Culture in Sri Lanka always manages to wonderfully portray the fabrics of the country
In Sri Lanka, art is made with the focus being kept on the country’s religious culture; Buddhism is the primary religion in the South Asian state and the best artworks depict the fabrics of the country through an entirely cultural context. Artworks in Sri Lanka, thus culturally depict the struggles faced by a society and in doing so really aids with the visualization of a state’s primeval history too: for example, Sri Lanka for many years was on the brink of destruction caused by an incredibly lengthy civil war, so the storytelling conducted through art etches out what the land is like and really makes you think over why it was subjected to such a torturous environment in the form of war; without it, blank spaces would remain not only in Sri Lanka’s culture but also its history.
Other cultural forms which are prominent in Sri Lanka include: music and dance. Music was introduced to Sri Lanka by colonizers from Portugal but African slaves brought by the colonizers into the nation had really impacted the local music scene in the nation because these slaves had helped music branch out. Meanwhile, there are various dance forms in Sri Lanka, and yet, arguably the most illustrious type is where elaborate masks are thrown into the picture; these masks are really curious pieces of work because they are full of bright colors and also portray the culture of Sri Lanka in a particularly powerful fashion.
Still Counting the Dead: Survivors of Sri Lanka’s Hidden War
The civil war in Sri Lanka can be termed as a war that was a defiant display of patriotism’s victory over terrorism and people who aren’t very much concerned with the state of their country. It’s a troubling idea to imagine that the war lasted 26 years and that many people in Sri Lanka bear permanent scars over it – it’s tough for children of conflict to accept war brutality and that is an attitude to be proud of because they have had to live through so much violence.
As India’s neighbour, the military offensives in Sri Lanka remained a public concern for the Indian government throughout the course of the war because the state is in constant turmoil for it. India’s involvement in the war had a two-pronged approach for the leaders who orchestrated it:
demonstrate that India is indeed the mightiest country in the Indian subcontinent
aid with regional security and support peacekeeping efforts in Sri Lanka, as the much more developed state
This book is a raw account of the civil war: what lay as the catalyst for the horrors of the war in Sri Lanka were numerous years of feuds between the terrorist organization, LTTE (also known as the Tamil Tigers) and the government. The atmosphere turned bloody, as ordinary Sri Lankans were used as human shields for defence purposes, shockingly, and most of the world turned a blind eye to the conflict or the country as it lies today.

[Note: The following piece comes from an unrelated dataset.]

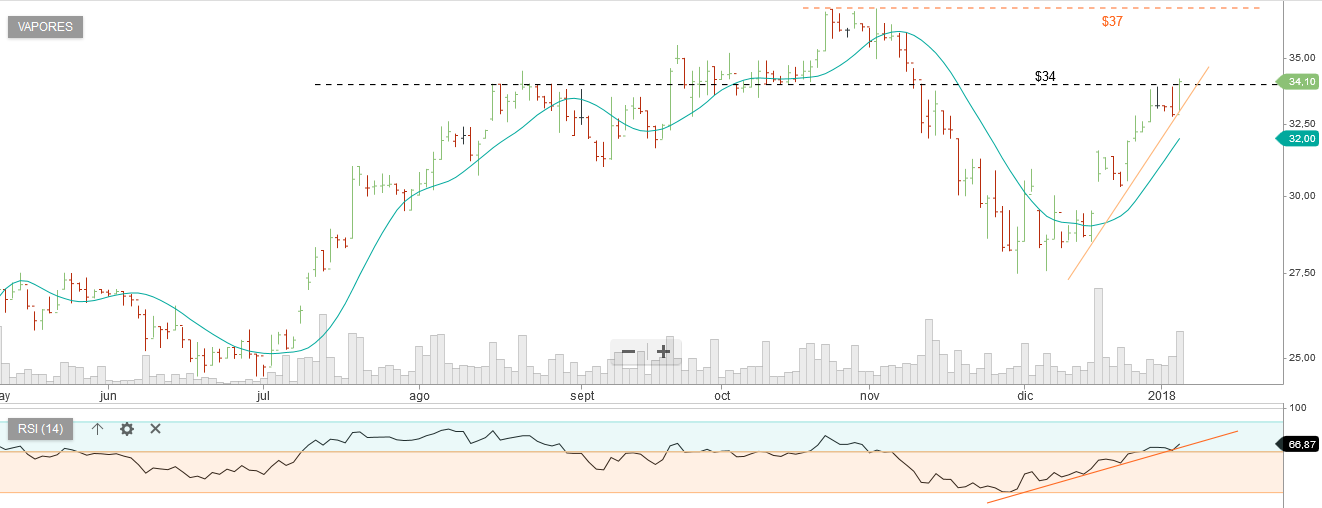
Task: Remove RSI indicator with X icon
Action: 155,429
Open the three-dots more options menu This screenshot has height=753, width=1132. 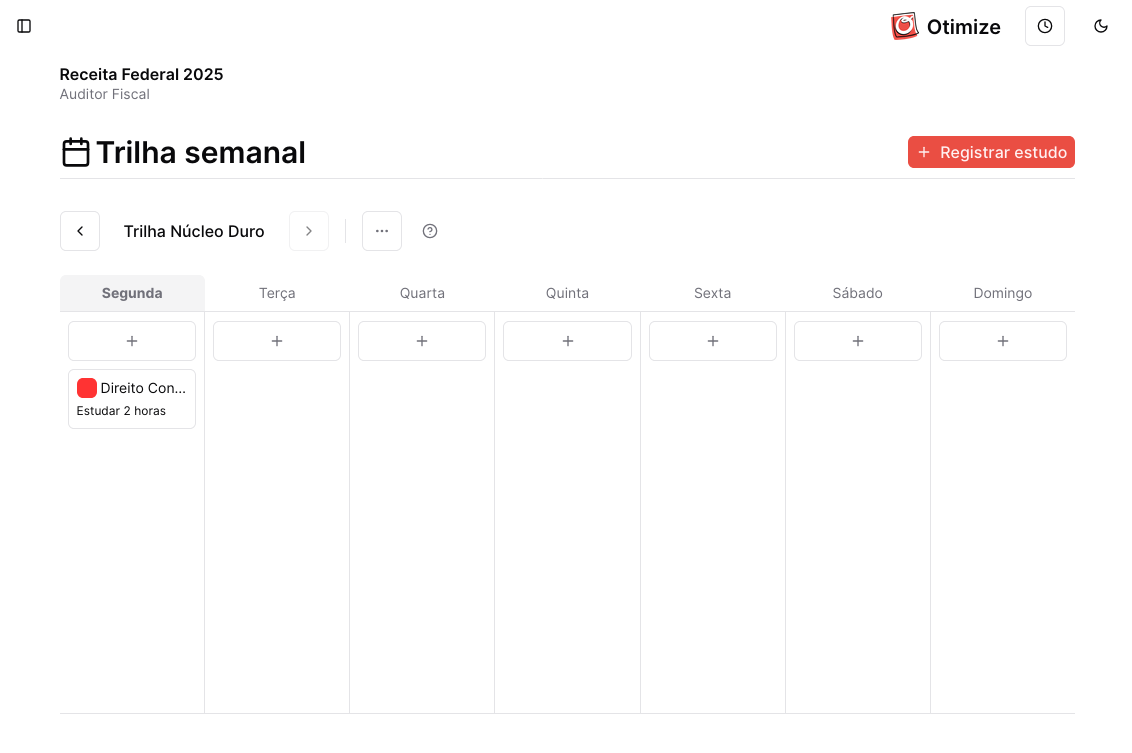[x=382, y=231]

The guerillas were barbaric towards the civilians: in the middle of a crossfire many schoolchildren, farmers and fishermen amongst others were pointlessly trapped and living in a lot of fear throughout the enormously long war. The government’s handling of the media was infiltrated so that most in the world worth informing lay in the cold dark about the deeper details of the war in Sri Lanka. Forming a part of ongoing war-crimes investigations at the UN, imagine the diplomatic catastrophes the war was responsible for.
This book brings you closer to that picture of war-crimes and it might be too startling and gruesome (and new) for many but that is what the harsh reality of the civil war in Sri Lanka has been. The book helps readers to sober up towards the atrocities and talk about the finer details of the Sri Lankan war. What I enjoyed most were the relatable tales of suffering from locals in Sri Lanka: many people treat the dead here for the war as a statistic but I believe that when the war is more glorious than the black hole that is the Syrian war, people will come up with all kinds of nonsense.
It is a documented fact that more civilians were killed in the manner of a few months leading up to the end of the war in 2009, than what had happened during a few years of the war in Syria. While it may be devastating to see buildings being reduced to rubble in Syria, it’s so much worse to imagine that the guerillas would trap so many thousands on a silver sand territory of NE Sri Lanka and kill all in the end.
These kinds of stories are not rare in the book: you have hopes of kind comments dropping in unannounced from leaders, wished for by people who actually know of the war (or have worked in Sri Lanka), you hear of cowardice in the middle of it and the emotional trauma that the victims must have had to live through for many years, singularly for all of that, and very interestingly, there is also a bold smattering number of “public firsts in stories” by people who witnessed (and live terrorised) from the Sri Lankan war.